De quoi accuse-t-on Ursula von der Leyen ? En substance, d’avoir « déplacé vers la droite » l’orientation politique des propositions de la Commission sur bon nombre des principaux problèmes auxquels l’UE est confrontée. De quoi s’agit-il ? Tout d’abord, d’une gestion très restrictive de l’immigration. Ensuite, d’une révision du pacte vert afin de donner plus de poids aux exigences liées à la croissance et à la compétitivité. Puis, face à la menace russe et à l’agression contre l’Ukraine, de la proposition de considérer le réarmement comme une priorité absolue de l’UE, même au détriment d’autres objectifs. Enfin, il s’agit de proposer une réponse non idéologique, mais pragmatique et axée sur nos intérêts, au séisme provoqué par Trump. Le tournant est indéniable, mais il est faux de dire qu’il s’agit d’un choix autonome et arbitraire de la Commission, et encore moins d’une tentative, en accord avec le PPE, de suivre la droite souverainiste.

Quelle est en effet la mission de la Commission, sa raison d’être ? En substance, elle doit synthétiser les problèmes auxquels l’UE est confrontée, les interpréter dans l’intérêt commun et proposer la voie à suivre. Toutefois, l’objectif est de parvenir à un consensus. Une difficulté à laquelle la Commission est confrontée est que le Parlement et le Conseil ne reflètent pas exactement les mêmes équilibres politiques. Compte tenu de l’équilibre des pouvoirs déjà décrit, la Commission doit d’abord s’assurer d’un certain consensus au moins de la majorité des gouvernements, puis négocier les ajustements appropriés avec le Parlement. Parler d’une « rupture du pacte majoritaire » à la base de son élection n’a donc aucun sens. Le fameux « virage à droite » opéré par la Commission sur les questions déjà mentionnées ne fait que refléter l’orientation actuelle largement majoritaire des gouvernements de l’UE. En substance, Mme von der Leyen peut certainement être critiquée pour certains aspects de son action, mais dans sa stratégie politique, elle fait simplement son travail.

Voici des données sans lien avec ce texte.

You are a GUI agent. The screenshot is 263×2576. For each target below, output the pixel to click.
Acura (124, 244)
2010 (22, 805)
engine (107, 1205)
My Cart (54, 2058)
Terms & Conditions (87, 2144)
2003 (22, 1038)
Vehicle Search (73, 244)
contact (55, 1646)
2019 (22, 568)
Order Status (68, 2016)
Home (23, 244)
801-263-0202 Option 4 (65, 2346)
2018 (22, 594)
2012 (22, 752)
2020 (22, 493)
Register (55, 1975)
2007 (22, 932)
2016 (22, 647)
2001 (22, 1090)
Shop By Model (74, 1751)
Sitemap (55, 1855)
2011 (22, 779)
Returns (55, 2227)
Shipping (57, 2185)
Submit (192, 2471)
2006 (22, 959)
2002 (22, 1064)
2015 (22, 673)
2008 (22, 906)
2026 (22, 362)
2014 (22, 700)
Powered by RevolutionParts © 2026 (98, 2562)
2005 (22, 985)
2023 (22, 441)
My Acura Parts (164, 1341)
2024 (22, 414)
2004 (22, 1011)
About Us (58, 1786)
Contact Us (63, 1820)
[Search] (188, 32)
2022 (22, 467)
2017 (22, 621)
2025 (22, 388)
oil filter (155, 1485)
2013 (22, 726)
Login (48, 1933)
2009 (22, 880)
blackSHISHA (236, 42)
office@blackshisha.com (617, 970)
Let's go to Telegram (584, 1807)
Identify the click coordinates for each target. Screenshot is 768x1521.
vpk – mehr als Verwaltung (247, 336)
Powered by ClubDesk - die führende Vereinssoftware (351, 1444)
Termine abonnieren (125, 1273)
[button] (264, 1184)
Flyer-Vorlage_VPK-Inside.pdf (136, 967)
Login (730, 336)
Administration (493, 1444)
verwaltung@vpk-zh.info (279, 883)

Une autre erreur du discours actuel consiste à interpréter la dynamique politique de l’UE en termes d’affrontement entre forces « pro-européennes » et « anti-européennes ». Cette distinction existe certes sur le plan idéologique, mais dans la réalité, il est très rare que l’affrontement concret se manifeste en ces termes. Cela a été le cas dans le débat britannique sur le Brexit et en ce qui concerne la position particulière actuelle de la Hongrie. Cela est également vrai au sein du Parlement européen pour la plupart, mais pas tous, des groupes qui constituent la droite populiste. Dans la plupart des différends permanents qui caractérisent le comportement des gouvernements dans la vie quotidienne de l’UE, on peut affirmer que chacun, au cas par cas, est « pro-européen à sa manière ». Par exemple, il n’y a rien d’intrinsèquement anti-européen à avoir une vision plus ou moins ambitieuse du Green Deal.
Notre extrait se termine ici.